Although there are no analyst estimates available for China Regenerative Medicine International, take a look at this free data-rich visualisation to see how the company stacks up on earnings, revenue and cash flow.There's an inherent assumption that a company should far underperform the industry for P/S ratios like China Regenerative Medicine International's to be considered reasonable.
If we review the last year of revenue growth, the company posted a terrific increase of 30%. Still, revenue has fallen 68% in total from three years ago, which is quite disappointing. Accordingly, shareholders would have felt downbeat about the medium-term rates of revenue growth.
In contrast to the company, the rest of the industry is expected to grow by 2,551% over the next year, which really puts the company's recent medium-term revenue decline into perspective.
With this in mind, we understand why China Regenerative Medicine International's P/S is lower than most of its industry peers. Nonetheless, there's no guarantee the P/S has reached a floor yet with revenue going in reverse. Even just maintaining these prices could be difficult to achieve as recent revenue trends are already weighing down the shares.
Shares in China Regenerative Medicine International have risen appreciably however, its P/S is still subdued. It's argued the price-to-sales ratio is an inferior measure of value within certain industries, but it can be a powerful business sentiment indicator.

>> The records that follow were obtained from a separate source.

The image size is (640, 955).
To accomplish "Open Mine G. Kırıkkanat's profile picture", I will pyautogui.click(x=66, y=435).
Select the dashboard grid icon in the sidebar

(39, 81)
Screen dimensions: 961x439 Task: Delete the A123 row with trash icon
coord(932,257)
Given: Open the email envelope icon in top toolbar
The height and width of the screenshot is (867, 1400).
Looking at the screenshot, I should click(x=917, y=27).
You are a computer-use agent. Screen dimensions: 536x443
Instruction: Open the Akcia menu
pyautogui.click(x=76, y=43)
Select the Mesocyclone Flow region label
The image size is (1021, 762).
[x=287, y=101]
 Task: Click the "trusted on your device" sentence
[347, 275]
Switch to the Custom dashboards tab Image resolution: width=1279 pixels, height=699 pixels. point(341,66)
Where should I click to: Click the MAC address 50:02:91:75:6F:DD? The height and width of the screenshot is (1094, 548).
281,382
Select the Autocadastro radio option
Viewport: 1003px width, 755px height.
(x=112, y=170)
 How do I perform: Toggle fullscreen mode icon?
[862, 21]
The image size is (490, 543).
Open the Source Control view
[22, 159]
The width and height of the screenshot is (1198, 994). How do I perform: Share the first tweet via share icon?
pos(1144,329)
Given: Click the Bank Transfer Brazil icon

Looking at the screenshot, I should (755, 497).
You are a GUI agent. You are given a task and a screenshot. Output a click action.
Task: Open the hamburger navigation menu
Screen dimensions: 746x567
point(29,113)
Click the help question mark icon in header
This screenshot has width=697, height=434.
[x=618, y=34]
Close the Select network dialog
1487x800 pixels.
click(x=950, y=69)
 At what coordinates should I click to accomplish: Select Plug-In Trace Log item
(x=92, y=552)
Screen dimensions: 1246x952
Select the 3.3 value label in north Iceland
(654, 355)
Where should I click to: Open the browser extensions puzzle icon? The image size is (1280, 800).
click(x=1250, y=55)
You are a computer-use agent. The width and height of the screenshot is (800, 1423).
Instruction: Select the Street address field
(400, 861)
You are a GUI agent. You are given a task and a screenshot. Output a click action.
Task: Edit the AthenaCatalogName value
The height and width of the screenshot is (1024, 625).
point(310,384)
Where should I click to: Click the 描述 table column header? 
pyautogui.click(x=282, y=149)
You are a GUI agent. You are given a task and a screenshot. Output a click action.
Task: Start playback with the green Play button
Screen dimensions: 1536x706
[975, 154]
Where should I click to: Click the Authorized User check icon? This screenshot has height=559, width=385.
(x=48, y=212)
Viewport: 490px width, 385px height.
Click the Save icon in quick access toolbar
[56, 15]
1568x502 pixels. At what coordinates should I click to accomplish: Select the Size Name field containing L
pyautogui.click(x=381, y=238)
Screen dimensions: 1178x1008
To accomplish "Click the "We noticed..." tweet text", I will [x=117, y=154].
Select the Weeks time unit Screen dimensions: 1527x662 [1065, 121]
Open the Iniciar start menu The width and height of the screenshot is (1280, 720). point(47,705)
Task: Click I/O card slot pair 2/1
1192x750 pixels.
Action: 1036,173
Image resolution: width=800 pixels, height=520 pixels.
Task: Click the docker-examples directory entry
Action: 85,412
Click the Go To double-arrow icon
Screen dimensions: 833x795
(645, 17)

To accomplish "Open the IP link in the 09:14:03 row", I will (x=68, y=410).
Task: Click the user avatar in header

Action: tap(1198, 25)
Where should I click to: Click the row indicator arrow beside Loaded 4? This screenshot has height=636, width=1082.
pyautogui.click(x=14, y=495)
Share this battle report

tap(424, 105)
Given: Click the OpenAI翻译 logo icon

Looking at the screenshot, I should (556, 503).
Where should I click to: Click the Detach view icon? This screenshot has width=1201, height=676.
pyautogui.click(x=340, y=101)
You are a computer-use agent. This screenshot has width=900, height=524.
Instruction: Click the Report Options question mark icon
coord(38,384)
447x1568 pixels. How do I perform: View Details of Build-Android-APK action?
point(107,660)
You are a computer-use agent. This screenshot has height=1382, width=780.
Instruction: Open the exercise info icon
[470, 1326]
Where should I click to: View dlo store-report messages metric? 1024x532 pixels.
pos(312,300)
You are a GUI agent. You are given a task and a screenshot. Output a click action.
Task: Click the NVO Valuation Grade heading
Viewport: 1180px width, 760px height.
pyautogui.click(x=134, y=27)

As we suspected, our examination of China Regenerative Medicine International revealed its shrinking revenue over the medium-term is contributing to its low P/S, given the industry is set to grow. Right now shareholders are accepting the low P/S as they concede future revenue probably won't provide any pleasant surprises either. Given the current circumstances, it seems unlikely that the share price will experience any significant movement in either direction in the near future if recent medium-term revenue trends persist.
Before you take the next step, you should know about the 3 warning signs for China Regenerative Medicine International (1 is potentially serious!) that we have uncovered.